Your answer should repeat every line of the records below in which the word "will" appears.
──────── Dataset records
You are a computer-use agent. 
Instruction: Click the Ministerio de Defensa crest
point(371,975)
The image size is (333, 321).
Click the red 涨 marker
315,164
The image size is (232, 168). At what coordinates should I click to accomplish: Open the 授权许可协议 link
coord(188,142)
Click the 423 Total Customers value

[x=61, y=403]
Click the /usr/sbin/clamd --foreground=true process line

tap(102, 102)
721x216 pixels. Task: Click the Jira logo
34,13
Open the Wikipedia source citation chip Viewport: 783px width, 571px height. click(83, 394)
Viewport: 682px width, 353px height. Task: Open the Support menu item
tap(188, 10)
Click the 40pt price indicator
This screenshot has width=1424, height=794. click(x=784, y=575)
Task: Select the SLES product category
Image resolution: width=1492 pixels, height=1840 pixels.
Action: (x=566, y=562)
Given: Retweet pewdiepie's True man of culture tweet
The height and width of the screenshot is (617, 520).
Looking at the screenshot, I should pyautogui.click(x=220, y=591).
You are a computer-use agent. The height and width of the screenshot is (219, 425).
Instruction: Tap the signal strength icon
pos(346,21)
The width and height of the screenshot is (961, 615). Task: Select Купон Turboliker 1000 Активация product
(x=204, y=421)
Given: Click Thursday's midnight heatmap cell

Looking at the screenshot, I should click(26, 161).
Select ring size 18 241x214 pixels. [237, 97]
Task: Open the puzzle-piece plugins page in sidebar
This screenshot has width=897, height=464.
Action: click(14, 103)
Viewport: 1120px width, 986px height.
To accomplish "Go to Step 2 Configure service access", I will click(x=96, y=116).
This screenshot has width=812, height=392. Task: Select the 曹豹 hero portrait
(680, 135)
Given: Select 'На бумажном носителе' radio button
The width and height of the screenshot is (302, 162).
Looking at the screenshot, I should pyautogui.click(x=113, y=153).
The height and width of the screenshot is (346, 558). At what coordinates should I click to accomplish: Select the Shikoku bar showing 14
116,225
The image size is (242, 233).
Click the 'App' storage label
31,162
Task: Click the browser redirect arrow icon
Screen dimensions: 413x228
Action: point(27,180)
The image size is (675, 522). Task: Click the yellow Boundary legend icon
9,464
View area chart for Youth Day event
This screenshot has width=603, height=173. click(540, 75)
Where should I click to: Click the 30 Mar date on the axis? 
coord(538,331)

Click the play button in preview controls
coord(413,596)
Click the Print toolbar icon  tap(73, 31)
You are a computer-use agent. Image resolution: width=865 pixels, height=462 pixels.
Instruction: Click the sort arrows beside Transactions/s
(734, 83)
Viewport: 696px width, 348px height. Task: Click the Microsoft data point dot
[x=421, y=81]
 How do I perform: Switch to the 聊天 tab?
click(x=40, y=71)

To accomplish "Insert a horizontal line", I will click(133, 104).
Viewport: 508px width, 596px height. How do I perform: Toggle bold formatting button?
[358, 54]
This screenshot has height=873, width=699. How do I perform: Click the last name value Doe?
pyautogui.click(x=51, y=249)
────────────────
■ Answer space ■
To accomplish "Go to Step 2 Configure service access", I will click(x=96, y=116).
To accomplish "Insert a horizontal line", I will click(133, 104).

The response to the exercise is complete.